しかし……実は、この考えは間違っている。
ちょっとややこしい話になるのだが、髪を触媒にすると、確かに魔法の威力は上がることもある。だがそれは、髪に限った話ではないのだ。
まず触媒という言い方が誤解を生んでいる気がする。正確には、精霊へのプレゼントと考えるべきなのだ。
精霊にも人と同じように心がある。プレゼントを貰ったら嬉しいのだ。だから、プレゼントを貰ったお返しに、魔法を行使する時ちょっぴりオマケしてあげる。これが、触媒を使うと魔法の威力が上がる原理である。
人間の魔法使いが考えるような、髪に含まれるオドがどうだの、魔力が作用してこうだのという面倒な法則は無いのだ。

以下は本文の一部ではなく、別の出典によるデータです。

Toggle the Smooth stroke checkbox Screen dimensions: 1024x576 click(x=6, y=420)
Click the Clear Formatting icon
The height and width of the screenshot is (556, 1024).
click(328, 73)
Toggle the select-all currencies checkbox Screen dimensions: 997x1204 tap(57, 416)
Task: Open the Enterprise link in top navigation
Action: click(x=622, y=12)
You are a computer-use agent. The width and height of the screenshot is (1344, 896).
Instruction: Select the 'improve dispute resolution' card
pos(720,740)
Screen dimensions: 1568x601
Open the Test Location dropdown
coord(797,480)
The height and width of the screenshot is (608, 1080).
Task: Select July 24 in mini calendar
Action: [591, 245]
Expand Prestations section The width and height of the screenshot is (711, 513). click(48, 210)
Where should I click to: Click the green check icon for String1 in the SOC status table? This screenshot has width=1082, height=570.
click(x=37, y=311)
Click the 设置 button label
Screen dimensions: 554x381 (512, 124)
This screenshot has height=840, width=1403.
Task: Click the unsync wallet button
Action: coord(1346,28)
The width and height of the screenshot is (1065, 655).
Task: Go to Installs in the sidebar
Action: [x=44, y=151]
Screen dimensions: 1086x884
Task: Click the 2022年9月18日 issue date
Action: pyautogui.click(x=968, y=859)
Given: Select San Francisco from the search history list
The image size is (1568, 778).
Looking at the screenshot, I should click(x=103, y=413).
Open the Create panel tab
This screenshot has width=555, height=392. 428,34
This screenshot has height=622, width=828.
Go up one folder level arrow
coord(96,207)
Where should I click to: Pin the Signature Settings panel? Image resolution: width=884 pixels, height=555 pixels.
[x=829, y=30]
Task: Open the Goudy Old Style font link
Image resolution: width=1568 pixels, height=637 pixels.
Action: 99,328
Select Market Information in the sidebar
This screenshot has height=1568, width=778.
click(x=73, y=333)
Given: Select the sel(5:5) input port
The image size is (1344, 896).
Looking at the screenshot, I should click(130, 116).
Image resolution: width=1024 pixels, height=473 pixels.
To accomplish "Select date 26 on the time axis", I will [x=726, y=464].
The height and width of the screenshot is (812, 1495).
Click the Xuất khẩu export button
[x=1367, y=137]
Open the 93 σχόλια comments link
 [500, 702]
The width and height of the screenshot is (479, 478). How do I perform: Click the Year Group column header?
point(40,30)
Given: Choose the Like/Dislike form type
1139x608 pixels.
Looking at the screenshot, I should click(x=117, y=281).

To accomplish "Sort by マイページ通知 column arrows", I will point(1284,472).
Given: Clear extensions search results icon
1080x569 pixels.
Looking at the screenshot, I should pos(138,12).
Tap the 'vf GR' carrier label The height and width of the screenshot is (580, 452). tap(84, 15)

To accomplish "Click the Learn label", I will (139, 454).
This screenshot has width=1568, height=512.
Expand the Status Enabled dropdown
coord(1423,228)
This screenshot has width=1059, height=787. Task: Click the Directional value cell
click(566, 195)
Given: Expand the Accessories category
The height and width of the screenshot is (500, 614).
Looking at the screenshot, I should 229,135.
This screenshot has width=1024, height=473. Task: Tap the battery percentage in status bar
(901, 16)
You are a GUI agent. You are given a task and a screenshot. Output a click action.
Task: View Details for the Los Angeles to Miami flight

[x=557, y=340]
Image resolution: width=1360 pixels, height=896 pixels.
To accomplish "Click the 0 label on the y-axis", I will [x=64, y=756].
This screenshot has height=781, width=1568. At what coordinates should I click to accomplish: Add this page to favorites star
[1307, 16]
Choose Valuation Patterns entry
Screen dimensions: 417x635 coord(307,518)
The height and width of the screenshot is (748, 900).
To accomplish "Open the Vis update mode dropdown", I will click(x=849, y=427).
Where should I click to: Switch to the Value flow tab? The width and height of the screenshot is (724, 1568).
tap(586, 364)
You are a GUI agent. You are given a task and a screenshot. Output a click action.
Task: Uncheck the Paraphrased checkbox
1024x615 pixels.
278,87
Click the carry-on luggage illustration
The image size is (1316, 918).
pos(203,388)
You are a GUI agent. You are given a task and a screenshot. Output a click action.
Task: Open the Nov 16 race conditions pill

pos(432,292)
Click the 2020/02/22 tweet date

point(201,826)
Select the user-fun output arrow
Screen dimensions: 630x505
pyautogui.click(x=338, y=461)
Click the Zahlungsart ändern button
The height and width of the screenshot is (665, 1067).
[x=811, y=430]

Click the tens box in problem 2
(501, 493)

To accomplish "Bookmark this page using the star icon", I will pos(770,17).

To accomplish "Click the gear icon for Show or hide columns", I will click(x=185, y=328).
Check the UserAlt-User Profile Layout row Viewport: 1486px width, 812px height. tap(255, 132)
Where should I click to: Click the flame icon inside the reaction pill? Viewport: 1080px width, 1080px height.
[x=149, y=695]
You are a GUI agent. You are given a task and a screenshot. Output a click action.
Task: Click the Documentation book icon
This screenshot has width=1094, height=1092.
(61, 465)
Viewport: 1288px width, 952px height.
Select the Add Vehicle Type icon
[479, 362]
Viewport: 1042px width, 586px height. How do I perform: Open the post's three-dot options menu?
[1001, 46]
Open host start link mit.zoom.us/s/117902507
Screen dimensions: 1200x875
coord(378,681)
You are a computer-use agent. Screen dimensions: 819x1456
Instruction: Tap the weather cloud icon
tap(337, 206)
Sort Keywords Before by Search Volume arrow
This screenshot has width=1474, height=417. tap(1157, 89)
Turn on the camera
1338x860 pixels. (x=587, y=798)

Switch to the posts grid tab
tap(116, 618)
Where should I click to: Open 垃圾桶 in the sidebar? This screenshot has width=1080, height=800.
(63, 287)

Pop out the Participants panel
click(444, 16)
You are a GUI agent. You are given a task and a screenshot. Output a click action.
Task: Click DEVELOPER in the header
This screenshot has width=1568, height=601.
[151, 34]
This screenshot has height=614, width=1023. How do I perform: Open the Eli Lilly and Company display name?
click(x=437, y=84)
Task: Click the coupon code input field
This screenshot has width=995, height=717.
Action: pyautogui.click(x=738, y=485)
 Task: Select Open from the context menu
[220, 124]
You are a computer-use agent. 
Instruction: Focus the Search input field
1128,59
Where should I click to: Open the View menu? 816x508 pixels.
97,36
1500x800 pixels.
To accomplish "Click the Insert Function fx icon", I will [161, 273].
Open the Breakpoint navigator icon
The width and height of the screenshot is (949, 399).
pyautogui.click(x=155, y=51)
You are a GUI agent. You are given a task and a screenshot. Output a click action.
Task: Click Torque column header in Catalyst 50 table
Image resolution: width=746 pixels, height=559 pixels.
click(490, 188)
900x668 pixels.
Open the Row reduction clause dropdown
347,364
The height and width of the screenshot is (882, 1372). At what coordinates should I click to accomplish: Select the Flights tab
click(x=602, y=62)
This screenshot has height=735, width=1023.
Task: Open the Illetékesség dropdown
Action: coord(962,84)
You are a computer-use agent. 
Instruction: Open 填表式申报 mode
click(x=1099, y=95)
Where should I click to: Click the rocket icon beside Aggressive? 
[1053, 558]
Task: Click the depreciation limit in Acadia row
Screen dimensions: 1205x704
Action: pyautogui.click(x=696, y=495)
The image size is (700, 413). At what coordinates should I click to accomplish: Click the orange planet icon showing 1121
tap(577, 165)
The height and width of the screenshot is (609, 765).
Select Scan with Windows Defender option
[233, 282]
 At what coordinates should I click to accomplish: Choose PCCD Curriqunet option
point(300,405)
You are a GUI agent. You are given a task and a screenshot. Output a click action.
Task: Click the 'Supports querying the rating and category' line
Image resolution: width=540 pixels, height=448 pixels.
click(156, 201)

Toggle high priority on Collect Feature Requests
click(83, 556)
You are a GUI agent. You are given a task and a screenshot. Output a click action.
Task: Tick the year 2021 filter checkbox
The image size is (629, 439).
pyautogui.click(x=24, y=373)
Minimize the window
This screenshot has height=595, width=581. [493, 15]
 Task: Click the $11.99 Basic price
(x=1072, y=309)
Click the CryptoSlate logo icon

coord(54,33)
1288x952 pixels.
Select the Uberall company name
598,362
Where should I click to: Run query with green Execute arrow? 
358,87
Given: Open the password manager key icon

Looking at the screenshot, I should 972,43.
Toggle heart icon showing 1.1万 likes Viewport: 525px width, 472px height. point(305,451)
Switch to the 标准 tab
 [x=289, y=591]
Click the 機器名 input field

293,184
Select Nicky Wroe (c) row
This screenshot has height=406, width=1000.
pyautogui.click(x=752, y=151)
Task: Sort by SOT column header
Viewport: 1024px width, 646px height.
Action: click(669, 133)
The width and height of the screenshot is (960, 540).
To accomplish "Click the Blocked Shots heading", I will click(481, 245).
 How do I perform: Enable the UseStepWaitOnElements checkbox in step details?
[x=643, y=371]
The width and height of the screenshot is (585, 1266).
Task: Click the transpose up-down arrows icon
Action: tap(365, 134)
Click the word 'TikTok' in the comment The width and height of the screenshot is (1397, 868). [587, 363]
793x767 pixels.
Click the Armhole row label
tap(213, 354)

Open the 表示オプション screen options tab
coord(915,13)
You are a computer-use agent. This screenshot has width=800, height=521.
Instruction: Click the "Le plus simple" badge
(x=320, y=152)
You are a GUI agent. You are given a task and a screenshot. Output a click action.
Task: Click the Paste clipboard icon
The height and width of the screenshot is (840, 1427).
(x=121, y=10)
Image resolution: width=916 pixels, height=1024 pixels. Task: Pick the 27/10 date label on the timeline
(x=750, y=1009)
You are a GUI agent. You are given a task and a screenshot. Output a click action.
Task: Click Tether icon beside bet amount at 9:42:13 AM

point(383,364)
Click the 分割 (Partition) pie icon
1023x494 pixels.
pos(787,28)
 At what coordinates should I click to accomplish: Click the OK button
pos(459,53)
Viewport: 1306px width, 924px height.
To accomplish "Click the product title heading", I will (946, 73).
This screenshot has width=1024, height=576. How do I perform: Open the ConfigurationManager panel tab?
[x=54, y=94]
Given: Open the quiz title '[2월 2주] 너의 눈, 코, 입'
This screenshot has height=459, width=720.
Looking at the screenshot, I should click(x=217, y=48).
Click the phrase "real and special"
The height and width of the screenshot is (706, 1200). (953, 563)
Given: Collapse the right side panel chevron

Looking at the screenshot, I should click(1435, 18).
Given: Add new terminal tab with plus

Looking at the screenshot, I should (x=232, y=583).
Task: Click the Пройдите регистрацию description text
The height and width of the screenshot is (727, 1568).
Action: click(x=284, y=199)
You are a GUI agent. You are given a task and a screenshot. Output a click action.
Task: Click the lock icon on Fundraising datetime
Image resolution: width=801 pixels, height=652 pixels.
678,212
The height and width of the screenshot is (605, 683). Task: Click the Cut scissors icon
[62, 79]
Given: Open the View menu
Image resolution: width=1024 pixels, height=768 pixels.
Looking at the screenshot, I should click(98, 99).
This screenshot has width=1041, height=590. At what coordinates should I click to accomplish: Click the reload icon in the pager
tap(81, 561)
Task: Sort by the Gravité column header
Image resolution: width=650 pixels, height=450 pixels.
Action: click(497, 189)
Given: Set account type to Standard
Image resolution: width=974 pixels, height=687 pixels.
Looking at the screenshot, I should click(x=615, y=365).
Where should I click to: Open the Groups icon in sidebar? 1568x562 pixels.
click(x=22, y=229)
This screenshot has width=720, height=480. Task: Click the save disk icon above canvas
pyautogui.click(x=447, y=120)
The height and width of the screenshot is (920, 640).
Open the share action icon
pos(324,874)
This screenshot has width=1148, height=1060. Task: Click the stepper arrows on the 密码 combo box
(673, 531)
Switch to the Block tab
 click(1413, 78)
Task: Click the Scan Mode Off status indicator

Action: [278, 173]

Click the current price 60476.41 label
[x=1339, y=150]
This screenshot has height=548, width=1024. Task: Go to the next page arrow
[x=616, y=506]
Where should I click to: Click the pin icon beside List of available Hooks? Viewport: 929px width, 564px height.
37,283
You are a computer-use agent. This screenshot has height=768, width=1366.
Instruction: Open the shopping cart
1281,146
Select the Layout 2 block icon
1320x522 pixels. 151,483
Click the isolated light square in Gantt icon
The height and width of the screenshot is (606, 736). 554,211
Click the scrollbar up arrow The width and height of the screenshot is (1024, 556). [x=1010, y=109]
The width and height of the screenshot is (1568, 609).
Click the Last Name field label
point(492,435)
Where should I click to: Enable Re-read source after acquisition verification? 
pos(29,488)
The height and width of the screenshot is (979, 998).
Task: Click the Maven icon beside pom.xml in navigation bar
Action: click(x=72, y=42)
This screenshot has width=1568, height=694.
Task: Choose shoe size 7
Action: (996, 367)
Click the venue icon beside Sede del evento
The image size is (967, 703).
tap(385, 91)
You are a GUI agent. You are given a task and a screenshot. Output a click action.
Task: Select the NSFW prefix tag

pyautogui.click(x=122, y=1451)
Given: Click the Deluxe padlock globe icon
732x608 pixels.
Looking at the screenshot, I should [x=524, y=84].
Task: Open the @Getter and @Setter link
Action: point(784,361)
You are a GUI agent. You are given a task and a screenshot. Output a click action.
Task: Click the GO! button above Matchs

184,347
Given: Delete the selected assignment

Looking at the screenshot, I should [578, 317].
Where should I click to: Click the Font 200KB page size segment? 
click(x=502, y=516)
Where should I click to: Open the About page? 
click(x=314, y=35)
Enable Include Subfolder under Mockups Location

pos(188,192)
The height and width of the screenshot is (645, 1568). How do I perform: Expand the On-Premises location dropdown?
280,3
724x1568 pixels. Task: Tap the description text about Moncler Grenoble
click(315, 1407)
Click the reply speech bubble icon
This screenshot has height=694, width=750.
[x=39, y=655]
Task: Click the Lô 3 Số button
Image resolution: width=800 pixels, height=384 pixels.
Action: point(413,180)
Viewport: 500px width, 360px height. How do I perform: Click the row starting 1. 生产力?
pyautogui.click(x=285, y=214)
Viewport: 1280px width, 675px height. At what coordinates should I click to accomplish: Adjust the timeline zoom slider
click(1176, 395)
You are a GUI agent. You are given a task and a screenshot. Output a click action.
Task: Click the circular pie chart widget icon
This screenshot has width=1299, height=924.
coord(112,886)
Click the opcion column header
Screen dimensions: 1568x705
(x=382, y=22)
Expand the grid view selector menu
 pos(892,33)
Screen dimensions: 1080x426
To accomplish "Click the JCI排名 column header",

そして、精霊へのプレゼントという側面で見ると、髪というのはちょっと微妙だよね。精霊も引いちゃうよ。プレゼントなのだから、精霊が貰って嬉しいものを贈るべきだ。その方が、魔法の威力も上がると思うよ。例えば、風の精霊に贈るなら、風車とか風鈴とか良いんじゃないかな。
「しょくばいってはよく分からないけど、ディアにとって必要なものなのね?」
「そう…」
じゃあ仕方ない。そう言ってミレイユがディアネットの髪を梳いていく。
実は必要なものじゃないんだよなー…。ディアネットに髪よりも良い触媒があると教えてやりたい。しかしそうすると、なぜ私がそんなこと知っているのかという話になってしまう。むぅー、ここは口を閉じるか……すまんな、ディアネットよ。